William Ngonga Kasoka a reçu une formation de ZANACO, à Lusaka, la capitale zambienne, située à environ 500 kilomètres de l’installation, avant de créer son activité. Il utilise un terminal de point de vente fourni par la banque pour effectuer les opérations financières. Toutes les opérations sont gratuites pour les clients, mais des frais de dossier doivent être versés pour ouvrir un compte. William touche une commission de la banque pour chaque transaction qu’il effectue.
Le HCR et ses organisations partenaires ont permis à William et à d’autres réfugiés et anciens réfugiés de participer à différents programmes de formation et de développement des compétences dans le domaine des affaires et de l’entrepreneuriat au fil des ans. William a utilisé les connaissances qu’il a acquises lors de ces stages pour dynamiser ses commerces.
« Pour m’aider à gérer mes entreprises, j’ai recruté des réfugiés et d’anciens réfugiés. »
« La formation que j’ai reçue me permet d’avoir quelques magasins. Je vends une gamme variée d’articles. Je suis présent dans l’agriculture et j’exploite des sociétés de transport. J’aide les réfugiés à se déplacer entre l’installation de Mayukwayukwa et la ville la plus proche, Kaoma, ainsi que la capitale provinciale, Mongu. Pour m’aider à gérer mes entreprises, j’ai recruté des réfugiés et d’anciens réfugiés. »
La fourniture de services bancaires aux résidents des deux installations de Meheba et de Mayukwayukwa et aux participants aux programmes d’intégration locale devrait avoir du succès. Les réserves d’argent dans les deux installations sont limitées mais les résidents du camp, les participants aux programmes d’intégration locale et les habitants des collectivités avoisinantes sont principalement des agriculteurs qui perçoivent des revenus agricoles saisonniers. Il y a aussi des petits commerçants ou des fonctionnaires, notamment des enseignants, des médecins ou des travailleurs de la santé. Enfin, il y a les employés des agences humanitaires. Ces groupes ont un revenu mensuel garanti.
« Étant moi‑même un ancien réfugié angolais, je remercie le gouvernement de la Zambie et les Zambiens, ainsi que le HCR, de nous permettre de vivre en Zambie en tant que réfugiés depuis toutes ces années. Je remercie aussi les autorités d’envisager, généreusement, d’intégrer certains d’entre nous. Nous leur en serons toujours reconnaissants. Au nom des autres anciens réfugiés angolais, je veux assurer à nos hôtes que nous continuerons d’être de bons membres de la société zambienne et de vivre en harmonie avec eux », déclare William.
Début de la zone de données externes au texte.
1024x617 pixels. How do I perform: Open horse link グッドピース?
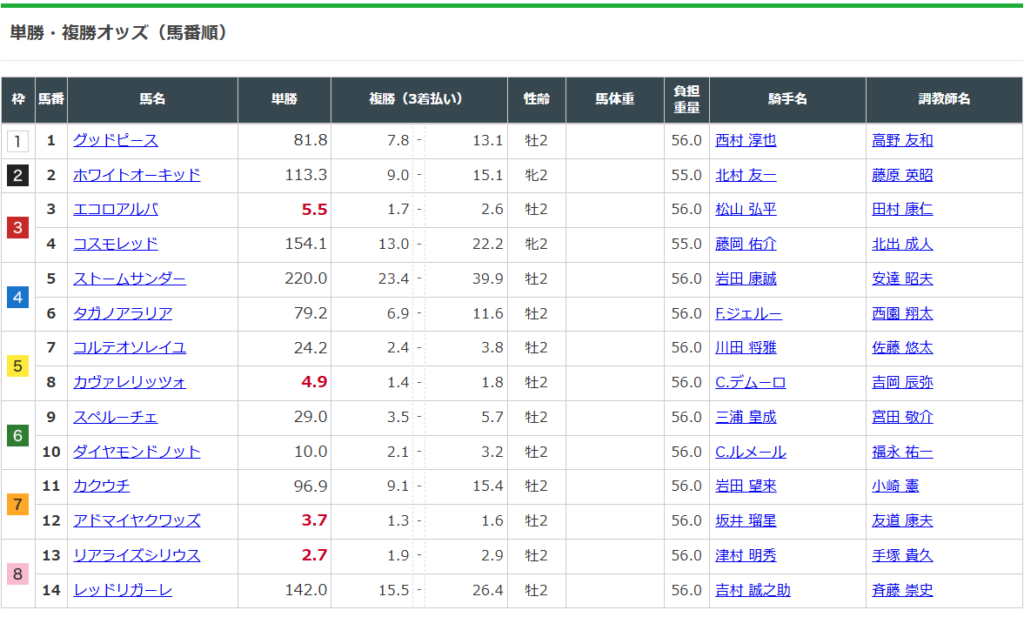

L’un des clients de William, un enseignant de l’école secondaire de Mayukwayukwa, exprime sa joie de pouvoir effectuer des opérations financières dans le camp. « C’est très pratique. Avant, nous devions nous rendre à Koama et à Mongu pour pouvoir utiliser un guichet automatique », dit‑il.
Laura LoCastro, la Représentante du HCR en Zambie, note que : « Le but premier du HCR est de veiller à ce que les réfugiés et les anciens réfugiés soient autonomes. Pour cela, les résidents du camp et les participants au programme d’intégration locale doivent pouvoir exercer diverses activités génératrices de revenus. »
La Zambie accueille actuellement plus de 56 000 réfugiés, demandeurs d’asile et anciens réfugiés, qui résident principalement dans les installations de réfugiés de Mayukwayuka ou de Meheba et qui participent aux programmes avoisinants pour l’intégration locale.